Stroh employed an asynchronous ensemble Kalman filter and smoother to capture two- to 10-second windows of breathing patterns. He used these windows to identify parameter distributions and extract other bits of data, including waveform characterizations over the interval in question. “We have a lot of control over the intervals, so we can look at five seconds, 10 seconds, or whatever we think the relevant stationarity assumption is for the estimation at that time,” Stroh said.

After extracting parameter summary vectors, Stroh identified groupings of the different parameters to estimate the distinct types of breath waveform shapes that appear. Using a t-distributed stochastic neighbor embedding (t-SNE) projection, he examined the identifiable groupings of breath types to understand patient activity at certain points in time.
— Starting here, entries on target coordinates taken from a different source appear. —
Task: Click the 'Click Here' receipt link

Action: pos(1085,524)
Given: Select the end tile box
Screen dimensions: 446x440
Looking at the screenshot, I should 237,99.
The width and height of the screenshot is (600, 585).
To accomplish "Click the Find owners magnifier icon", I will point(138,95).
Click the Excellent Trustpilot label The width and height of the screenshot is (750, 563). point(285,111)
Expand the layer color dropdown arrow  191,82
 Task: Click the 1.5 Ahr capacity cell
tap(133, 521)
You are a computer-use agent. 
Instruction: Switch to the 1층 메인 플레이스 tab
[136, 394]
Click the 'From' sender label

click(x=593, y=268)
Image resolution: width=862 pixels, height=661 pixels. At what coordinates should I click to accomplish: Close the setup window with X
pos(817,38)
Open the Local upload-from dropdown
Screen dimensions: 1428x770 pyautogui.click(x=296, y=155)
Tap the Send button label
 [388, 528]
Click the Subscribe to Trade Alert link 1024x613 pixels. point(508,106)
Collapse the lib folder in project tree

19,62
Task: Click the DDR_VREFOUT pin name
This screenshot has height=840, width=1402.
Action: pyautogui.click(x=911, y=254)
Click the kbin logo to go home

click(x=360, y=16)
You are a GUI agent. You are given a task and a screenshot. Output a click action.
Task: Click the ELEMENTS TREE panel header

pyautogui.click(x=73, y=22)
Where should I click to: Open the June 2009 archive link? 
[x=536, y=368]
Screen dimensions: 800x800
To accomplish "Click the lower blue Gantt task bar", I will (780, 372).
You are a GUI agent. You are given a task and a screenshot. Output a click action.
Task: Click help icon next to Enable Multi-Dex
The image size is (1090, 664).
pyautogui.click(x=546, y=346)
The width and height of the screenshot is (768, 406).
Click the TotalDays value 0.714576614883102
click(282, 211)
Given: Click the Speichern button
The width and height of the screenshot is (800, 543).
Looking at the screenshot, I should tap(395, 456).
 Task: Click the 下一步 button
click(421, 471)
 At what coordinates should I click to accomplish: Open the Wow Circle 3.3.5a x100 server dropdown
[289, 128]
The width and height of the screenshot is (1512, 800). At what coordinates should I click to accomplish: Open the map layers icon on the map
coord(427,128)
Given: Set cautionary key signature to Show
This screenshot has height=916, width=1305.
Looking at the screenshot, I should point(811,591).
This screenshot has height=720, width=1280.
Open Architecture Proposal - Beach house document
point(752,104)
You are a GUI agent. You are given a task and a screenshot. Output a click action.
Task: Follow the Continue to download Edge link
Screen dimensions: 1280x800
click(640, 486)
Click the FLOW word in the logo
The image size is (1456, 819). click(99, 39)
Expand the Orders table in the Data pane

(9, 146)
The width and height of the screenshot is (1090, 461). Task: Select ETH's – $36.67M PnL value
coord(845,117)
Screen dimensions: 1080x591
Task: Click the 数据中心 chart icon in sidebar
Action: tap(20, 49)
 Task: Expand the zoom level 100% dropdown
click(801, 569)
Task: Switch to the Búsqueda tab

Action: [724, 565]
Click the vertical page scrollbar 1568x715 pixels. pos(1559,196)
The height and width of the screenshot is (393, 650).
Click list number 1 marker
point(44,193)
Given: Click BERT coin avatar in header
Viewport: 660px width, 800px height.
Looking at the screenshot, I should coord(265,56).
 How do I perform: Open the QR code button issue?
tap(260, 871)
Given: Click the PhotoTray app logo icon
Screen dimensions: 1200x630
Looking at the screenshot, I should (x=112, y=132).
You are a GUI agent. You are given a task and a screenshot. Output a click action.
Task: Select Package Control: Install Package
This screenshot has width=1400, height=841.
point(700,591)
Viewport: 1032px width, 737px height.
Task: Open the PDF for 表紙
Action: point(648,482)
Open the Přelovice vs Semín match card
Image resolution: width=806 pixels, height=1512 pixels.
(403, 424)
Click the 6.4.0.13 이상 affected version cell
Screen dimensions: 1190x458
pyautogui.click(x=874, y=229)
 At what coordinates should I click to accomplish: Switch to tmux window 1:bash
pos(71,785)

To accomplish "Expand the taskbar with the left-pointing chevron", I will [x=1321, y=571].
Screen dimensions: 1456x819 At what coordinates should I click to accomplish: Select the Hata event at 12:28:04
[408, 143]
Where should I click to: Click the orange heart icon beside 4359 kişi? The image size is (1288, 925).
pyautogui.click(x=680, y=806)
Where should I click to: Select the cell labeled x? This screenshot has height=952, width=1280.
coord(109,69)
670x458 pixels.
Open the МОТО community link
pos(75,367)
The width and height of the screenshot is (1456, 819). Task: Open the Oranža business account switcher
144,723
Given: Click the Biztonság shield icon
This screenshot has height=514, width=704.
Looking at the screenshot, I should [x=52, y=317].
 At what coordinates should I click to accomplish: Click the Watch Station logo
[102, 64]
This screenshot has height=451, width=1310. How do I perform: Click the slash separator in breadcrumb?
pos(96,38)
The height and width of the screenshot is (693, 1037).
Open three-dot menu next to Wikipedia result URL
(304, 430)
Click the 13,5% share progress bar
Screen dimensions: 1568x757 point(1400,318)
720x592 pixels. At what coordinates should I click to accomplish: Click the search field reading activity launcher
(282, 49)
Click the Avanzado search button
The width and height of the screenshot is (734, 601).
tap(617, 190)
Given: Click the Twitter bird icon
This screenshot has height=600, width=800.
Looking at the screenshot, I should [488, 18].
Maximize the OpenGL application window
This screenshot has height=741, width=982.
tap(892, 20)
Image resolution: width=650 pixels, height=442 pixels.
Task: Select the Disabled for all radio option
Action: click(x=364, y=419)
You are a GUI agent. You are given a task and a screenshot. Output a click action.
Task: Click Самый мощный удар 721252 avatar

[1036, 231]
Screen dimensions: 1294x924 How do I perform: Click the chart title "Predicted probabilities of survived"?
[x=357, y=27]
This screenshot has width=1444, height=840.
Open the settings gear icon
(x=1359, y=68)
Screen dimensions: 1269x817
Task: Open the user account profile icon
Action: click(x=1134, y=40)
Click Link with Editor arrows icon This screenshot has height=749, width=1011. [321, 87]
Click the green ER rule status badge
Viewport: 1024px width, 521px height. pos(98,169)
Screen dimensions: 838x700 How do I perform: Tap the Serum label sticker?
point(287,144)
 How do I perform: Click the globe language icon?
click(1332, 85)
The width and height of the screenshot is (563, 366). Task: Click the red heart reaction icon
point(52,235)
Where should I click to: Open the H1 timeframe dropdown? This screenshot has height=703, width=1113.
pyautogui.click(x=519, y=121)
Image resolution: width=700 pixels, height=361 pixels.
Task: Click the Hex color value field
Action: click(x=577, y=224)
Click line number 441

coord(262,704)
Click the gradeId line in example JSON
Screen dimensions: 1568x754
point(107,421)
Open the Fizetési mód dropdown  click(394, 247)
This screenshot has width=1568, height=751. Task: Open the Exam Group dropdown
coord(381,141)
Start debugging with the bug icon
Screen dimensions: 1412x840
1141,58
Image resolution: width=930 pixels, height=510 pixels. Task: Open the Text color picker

He then studied the various characteristics of the parameters that are associated with the group and “backed out” computational biomarkers of VD; doing so involved interpreting the parameters and clusters based on the appearance of their waveforms. “Even though there’s no physiology, we’re kind of sidestepping that by applying the model again to get back to something that represents a characterization of the waveform that a doctor could look at,” Stroh said. “This is still empirical. Its nonphysiological, but it’s somewhat interpretable and it gives us a foothold on detangling the influences of ventilator settings from those that are going on with the patient by themselves.”

Next, Stroh shared some of the model’s results in the form of eight hours of data that was assimilated in short time intervals, then assembled and summarized in 10-second increments. “We’ve basically operationalized the waveform system inside the LVS so we can map out what kinds of breaths are happening at different periods of time,” he said. “We can also somewhat see the ventilator setting effects on the different breath types.”

Stroh concluded his presentation with a discussion of ongoing obstacles that impede further progress. For example, some patients experience a lot of ventilator setting changes and exhibit many different breath types. Furthermore, assessing behavior across multiple types of patients requires that researchers normalize the situation or find some sort of standard way of comparing one patient to another. And the clinical domain is of course complicated by heterogeneity and interactivity, which lead to a lack of control from an experimental perspective.

Nevertheless, Stroh’s method allows for the representation and digitization of LVS waveforms in a fast, flexible, and inferable way. “We can now visualize the LVS trajectories and form hypotheses about them,” Stroh said. “We have identified clusters of the system that correspond to computational biomarkers—at least in terms of VD—where the domain experts on the outside can tell us what different breaths the waveform shapes correspond to. Though we don’t have a way to model them in a physiological setting yet, we at least know what the different breaths look like in a human setting.”

Lina Sorg is the managing editor of SIAM News.